■ **EXERCISE AIM**
Scan the records for "message" and copy each line that contains it.
= = = =
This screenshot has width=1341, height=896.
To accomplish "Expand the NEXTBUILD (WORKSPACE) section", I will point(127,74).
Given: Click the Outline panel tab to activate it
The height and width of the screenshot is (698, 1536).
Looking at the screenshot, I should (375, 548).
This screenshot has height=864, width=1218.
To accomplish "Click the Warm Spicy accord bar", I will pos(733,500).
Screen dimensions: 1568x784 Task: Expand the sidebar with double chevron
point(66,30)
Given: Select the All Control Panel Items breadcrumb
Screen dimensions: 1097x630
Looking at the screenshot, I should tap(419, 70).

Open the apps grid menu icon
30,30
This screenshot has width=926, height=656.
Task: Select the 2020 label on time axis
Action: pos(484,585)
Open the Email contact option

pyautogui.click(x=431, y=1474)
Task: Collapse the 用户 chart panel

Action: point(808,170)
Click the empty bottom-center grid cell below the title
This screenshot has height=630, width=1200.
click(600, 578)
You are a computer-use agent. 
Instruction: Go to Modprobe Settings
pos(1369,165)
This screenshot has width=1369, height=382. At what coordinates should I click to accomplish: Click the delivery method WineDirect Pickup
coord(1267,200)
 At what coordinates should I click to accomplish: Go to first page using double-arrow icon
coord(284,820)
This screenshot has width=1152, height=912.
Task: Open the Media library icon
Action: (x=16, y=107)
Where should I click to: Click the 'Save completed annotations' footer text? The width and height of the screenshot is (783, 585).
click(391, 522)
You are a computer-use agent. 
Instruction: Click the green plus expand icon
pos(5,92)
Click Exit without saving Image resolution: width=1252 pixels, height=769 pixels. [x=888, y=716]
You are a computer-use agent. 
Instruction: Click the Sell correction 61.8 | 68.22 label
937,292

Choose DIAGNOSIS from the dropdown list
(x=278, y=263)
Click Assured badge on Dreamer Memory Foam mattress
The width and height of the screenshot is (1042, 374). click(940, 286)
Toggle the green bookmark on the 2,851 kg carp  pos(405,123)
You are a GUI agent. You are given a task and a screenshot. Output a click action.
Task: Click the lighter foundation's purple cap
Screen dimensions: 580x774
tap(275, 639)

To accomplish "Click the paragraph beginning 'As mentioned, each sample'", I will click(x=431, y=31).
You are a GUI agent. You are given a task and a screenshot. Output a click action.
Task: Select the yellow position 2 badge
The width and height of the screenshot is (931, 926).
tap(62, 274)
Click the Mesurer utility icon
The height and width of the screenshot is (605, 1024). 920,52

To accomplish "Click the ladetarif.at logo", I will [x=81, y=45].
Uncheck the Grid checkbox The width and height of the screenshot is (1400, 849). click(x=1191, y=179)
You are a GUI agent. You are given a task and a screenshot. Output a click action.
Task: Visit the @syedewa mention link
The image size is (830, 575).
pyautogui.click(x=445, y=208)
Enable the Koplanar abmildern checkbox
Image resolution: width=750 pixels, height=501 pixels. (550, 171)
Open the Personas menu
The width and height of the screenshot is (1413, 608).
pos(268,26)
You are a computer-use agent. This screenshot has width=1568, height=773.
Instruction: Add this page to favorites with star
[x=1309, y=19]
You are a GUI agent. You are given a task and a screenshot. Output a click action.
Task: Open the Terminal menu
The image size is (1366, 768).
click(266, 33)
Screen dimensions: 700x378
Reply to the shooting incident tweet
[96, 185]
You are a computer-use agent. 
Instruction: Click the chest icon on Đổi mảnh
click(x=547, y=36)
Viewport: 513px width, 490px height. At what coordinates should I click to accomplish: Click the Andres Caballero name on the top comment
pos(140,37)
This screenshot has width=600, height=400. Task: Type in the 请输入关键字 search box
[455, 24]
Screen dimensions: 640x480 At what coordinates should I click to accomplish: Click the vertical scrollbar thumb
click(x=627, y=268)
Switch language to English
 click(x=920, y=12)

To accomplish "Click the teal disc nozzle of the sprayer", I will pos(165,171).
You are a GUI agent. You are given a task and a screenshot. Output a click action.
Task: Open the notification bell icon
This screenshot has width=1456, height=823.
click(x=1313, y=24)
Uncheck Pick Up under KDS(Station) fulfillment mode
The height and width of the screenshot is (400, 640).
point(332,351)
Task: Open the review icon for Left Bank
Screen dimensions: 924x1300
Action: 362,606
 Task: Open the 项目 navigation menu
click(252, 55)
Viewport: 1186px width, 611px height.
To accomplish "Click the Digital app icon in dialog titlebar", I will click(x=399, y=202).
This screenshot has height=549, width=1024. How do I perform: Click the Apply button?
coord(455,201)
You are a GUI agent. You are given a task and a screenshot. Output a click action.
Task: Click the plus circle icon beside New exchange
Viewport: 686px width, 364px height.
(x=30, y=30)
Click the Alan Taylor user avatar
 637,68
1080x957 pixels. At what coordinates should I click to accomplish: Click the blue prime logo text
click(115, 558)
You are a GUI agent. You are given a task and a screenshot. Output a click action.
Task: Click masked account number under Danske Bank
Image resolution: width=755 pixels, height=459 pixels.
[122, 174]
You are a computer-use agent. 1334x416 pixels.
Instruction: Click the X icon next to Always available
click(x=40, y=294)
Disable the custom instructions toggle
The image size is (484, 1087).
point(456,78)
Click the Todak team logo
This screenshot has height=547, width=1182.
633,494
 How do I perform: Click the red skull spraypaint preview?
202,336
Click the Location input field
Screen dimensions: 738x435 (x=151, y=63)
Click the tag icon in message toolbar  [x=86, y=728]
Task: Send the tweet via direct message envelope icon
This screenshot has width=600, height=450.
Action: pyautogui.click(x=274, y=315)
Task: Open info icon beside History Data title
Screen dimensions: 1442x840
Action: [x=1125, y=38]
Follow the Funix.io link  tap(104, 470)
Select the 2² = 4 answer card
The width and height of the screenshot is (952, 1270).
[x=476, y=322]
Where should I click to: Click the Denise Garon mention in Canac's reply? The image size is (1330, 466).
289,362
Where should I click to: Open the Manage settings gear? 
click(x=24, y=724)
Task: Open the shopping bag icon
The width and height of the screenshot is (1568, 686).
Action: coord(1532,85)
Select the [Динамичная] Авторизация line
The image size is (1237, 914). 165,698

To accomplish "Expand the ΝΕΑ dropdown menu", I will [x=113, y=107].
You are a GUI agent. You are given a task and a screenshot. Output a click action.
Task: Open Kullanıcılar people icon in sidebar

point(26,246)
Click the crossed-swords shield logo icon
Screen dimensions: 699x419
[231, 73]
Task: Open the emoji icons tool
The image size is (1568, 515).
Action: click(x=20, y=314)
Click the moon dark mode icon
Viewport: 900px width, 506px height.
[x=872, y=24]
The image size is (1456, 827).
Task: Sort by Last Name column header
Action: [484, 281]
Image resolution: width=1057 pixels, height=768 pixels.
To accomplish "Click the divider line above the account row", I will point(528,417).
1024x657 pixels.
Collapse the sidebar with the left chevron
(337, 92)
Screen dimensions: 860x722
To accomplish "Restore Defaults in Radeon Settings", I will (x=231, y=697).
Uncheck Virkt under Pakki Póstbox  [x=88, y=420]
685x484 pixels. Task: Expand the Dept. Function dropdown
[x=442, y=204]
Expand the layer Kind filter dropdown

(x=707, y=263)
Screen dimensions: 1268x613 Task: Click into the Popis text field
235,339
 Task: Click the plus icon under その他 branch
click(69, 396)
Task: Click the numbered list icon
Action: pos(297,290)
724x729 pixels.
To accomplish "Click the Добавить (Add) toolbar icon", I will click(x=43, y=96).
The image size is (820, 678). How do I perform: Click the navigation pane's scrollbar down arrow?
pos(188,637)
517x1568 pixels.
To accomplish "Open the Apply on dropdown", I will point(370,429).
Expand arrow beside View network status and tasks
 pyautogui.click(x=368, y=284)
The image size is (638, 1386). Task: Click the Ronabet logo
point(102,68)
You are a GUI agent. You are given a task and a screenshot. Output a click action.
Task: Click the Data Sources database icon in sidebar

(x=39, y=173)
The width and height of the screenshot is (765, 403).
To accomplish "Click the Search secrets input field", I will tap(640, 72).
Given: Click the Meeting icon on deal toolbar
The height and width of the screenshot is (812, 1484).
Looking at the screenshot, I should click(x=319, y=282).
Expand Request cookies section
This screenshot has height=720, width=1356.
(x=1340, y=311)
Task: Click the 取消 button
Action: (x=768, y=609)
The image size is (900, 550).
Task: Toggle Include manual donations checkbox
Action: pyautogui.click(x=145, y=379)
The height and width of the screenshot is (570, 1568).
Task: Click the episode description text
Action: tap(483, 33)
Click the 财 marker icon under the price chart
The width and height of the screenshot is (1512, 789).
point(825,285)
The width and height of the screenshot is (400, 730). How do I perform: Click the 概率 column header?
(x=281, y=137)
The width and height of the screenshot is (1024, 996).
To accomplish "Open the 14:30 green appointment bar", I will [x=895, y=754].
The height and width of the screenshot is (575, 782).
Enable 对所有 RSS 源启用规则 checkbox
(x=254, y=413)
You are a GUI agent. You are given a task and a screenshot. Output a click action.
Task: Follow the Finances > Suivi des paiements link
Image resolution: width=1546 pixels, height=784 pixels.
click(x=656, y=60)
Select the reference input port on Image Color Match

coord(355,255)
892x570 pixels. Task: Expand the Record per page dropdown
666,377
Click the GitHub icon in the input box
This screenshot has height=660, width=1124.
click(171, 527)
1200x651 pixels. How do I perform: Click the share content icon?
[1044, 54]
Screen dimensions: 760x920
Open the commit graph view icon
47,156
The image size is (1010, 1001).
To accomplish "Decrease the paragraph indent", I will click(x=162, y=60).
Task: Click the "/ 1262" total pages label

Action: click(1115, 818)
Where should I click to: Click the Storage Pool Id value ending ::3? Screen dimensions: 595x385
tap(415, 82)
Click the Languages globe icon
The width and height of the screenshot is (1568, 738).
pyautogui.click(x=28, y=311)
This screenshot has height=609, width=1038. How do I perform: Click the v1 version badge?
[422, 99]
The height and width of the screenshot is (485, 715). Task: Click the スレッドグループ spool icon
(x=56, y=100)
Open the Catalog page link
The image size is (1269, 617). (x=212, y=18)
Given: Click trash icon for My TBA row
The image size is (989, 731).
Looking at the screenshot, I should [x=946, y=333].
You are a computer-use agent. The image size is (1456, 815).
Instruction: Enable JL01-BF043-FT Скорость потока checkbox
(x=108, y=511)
= = = =
■ **FINAL ANSWER**
Click the tag icon in message toolbar  [x=86, y=728]
Task: Send the tweet via direct message envelope icon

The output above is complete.